Monday, October 31, 2011

Our General Homeschooling

I've been itching to do a posting about our general homeschool schedule/day. What things we cover aside from the units I so often post about.

Both DD and LD are good readers now.  DD is reading easier chapter books while LD is on longer chapter books now.

They both get up in the morning and read while eating breakfast. I always sprinkle our dining room room table with books (Caldecott books, non-fiction books, books for ED). Lots of reading happens from having enticing books placed in key positions. This probably adds to the clutter, but they sure do pick up a lot of books.

I've been trying to find books that really draw DD in.  Someone mentioned the Animal Ark series and boy did the kids go nuts when this lot arrived:

I paid $19.95 for 30+ books (left) on ebay.  DD started reading the first one, Kittens in the Kitchen right away. I generally make sure she has read two chapters each day from her chapter book. She reads lots of other stuff throughout the day as well.

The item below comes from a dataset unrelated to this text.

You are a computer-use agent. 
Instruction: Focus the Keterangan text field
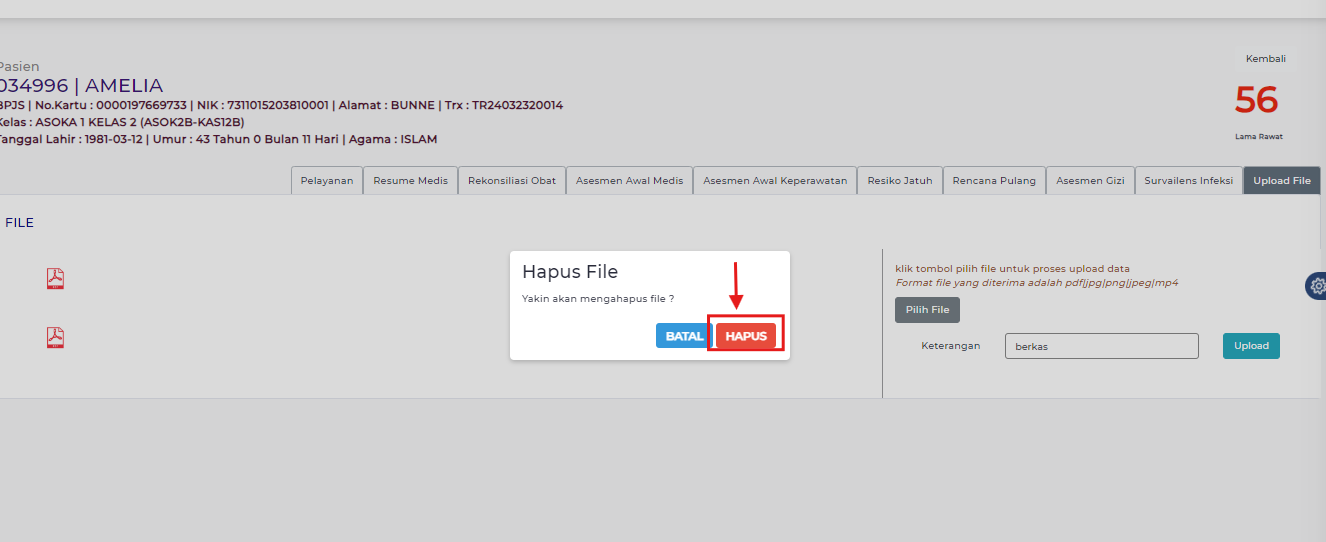click(1101, 346)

The kids still read the Horrible History and Horrible Science magazines a lot.

And we usually have about 50 books out from the library at a time!
At the time I took this picture this is what we were reading. LD and I were reading Hatchet. DD (and LD) and I were reading Misty of Chincoteague.  DD was reading the Secrets of Droon on her own and LD was reading Warriors Into the Wild on his own.
ED is not reading and so we read lots of books together. In fact, the first things that happen in the morning are starting the fire in the woodstove, coffee and read aloud books with ED while she eats breakfast and then in front of the fire. The older kids get up later than ED does. ED is not especially engaged by letters and reading in the same way the others were at this age, but she's comfortable with her letters and letter sounds. I usually review a couple letters/sounds while we read, pointing out how one or two words are formed.  These past few weeks we've left it at that.

DD is doing really well with Saxon 2, though I find it progresses rather slowly. Rather than skipping ahead in the lessons, I supplement that with other addition work from other sources and with games. I'll have to reassess that in the next month or so, but for the moment I love the fact that DD went from saying she didn't like math to now saying that math is her favorite subject. She always chooses to do math first.

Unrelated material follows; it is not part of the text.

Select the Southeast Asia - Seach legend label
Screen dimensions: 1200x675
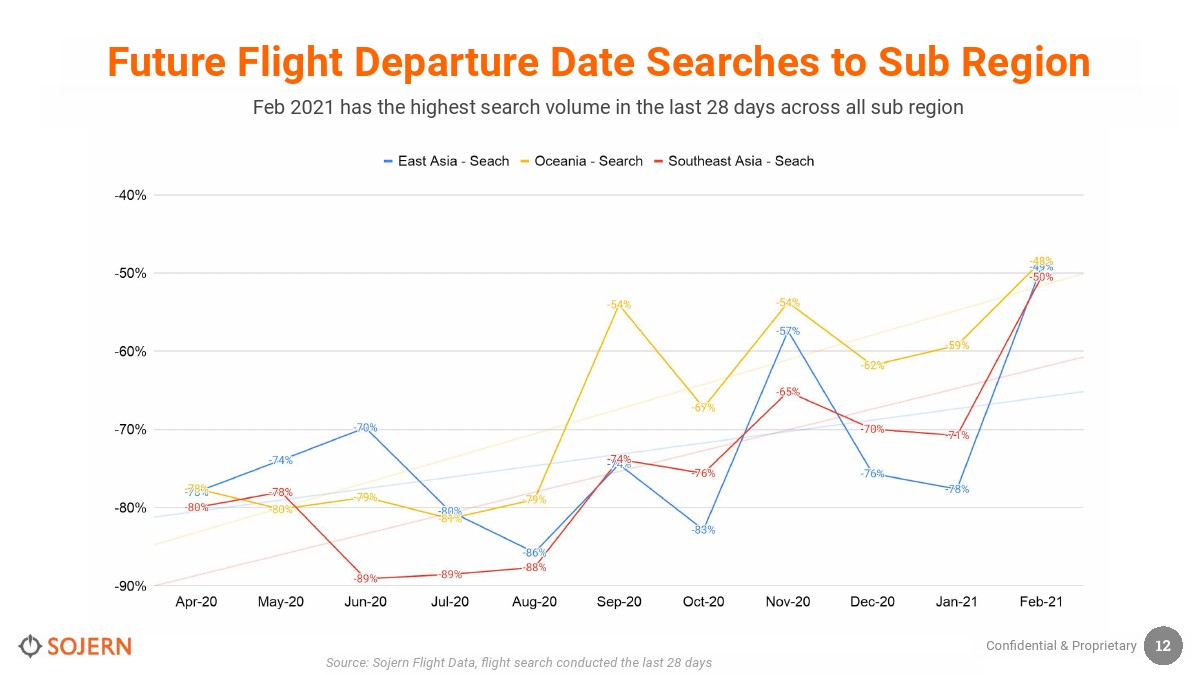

LD is using Saxon Math (4/5) as well. It's challenging for him (but a good fit, I think). We switch between Saxon one day and other stuff (Spectrum Math, multiplication, division, addition and/or subtraction work) on the next.  I also add in two word problems a day.  Here is the link to the
Multiplication and Division Word Problems. It's from 1877 and no long in copyright.  I copied and pasted problems into a document and then printed them out. We just check off a couple each day. Here are a couple examples:
  •  George owed me 19 cents: he gave me 2 oranges, worth 5 cents each, and the remainder in money: how much money did I get? 
  • There are 7 days in a week: how many days are there in 4 weeks? 
  • How many kites, at 9 cents each, can you buy for 18 cents?
ED does lots of spontaneous counting and she always wants to "do math" (activities from her workboxes like counting with manipulatives, etc.) while I'm working with the other kids.

Writing and Spelling:

We use All About Spelling daily. 
We use Handwriting Without Tears twice a week or so.
We use First Language Lessons about twice a week.
We do free writing about once a week.
We use Writing Source one to three times a week.

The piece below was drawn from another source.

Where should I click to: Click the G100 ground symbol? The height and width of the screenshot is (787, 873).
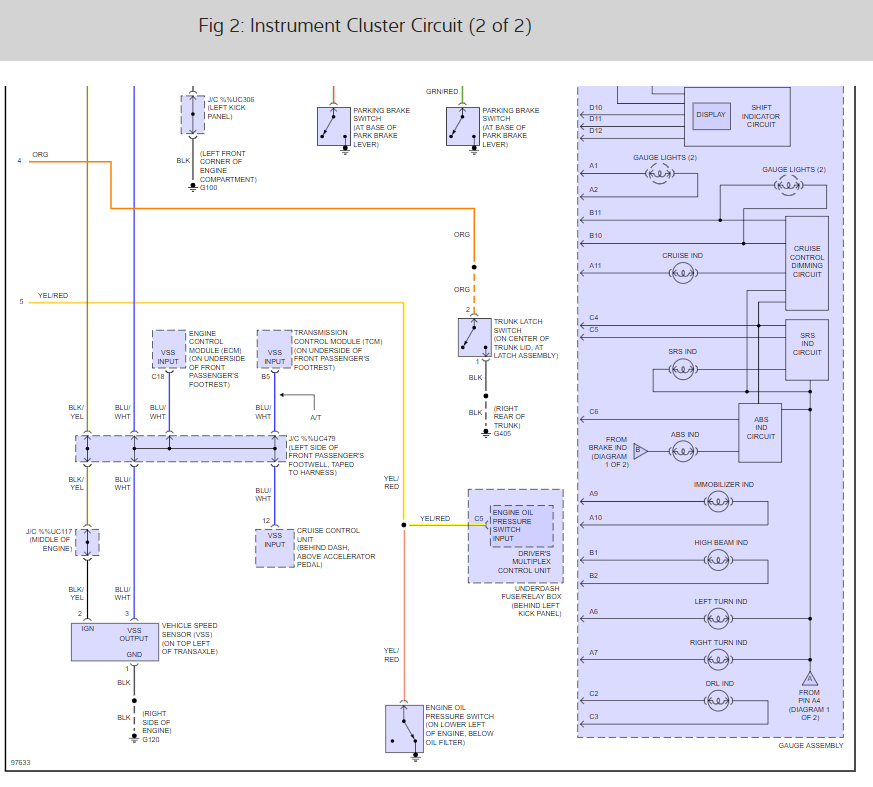pos(193,186)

Again, ED has activities she can choose from her workboxes. She often does her "spelling" (Melissa and Doug) while I work with the other kids.


We started back up with music classes a couple of weeks ago after a very long break.  We do a kindermusik-type class for ED and her friends (mostly age 4) with dancing, instruments, circle dances, listening, etc.

We also started up the "older class" and this term we're doing Appalachian music and square dancing. Believe it or not, I found this Barney video to be just perfect for them! (I didn't show them the video, we just are learning to do-si-do and so forth.)

DD is learning the piano and LD has begged and begged and begged to learn trumpet. We got him a new mouthpiece for Daddy's old trumpet and he's really taken off with it. I have never played a brass instrument, but for now have figured out enough to teach him the basics. For now he's also continuing with the piano.
German: We continue to add various themes to our German lessons. We seem to do German about three times a week. We've done greetings, colors, things around the room (table, window, pencil, chair), clothes and animals.

Unit Studies:

This is America: Symbols and Landmarks: We have more or less finished this unit for now.  We ended with a study of the regions of the US... and spent time learning what states were in the Northeast, South, Mid West and so forth.

Human Body: The kids finished their copywork for the topics we covered so far this year: the skeleton, heart, brain, joints.  I think we're about ready to set this aside for a while and delve into something new.

Habitats/Biomes:  This semester we've done oceans and deserts. These units were originally intended more for ED, but the other kids always jump right in too.  The kids want to learn about the rainforest next (though we've studied this before, they're insisting we study this one next).

Upcoming Units:

Owls: We'll probably start a quick unit on owls.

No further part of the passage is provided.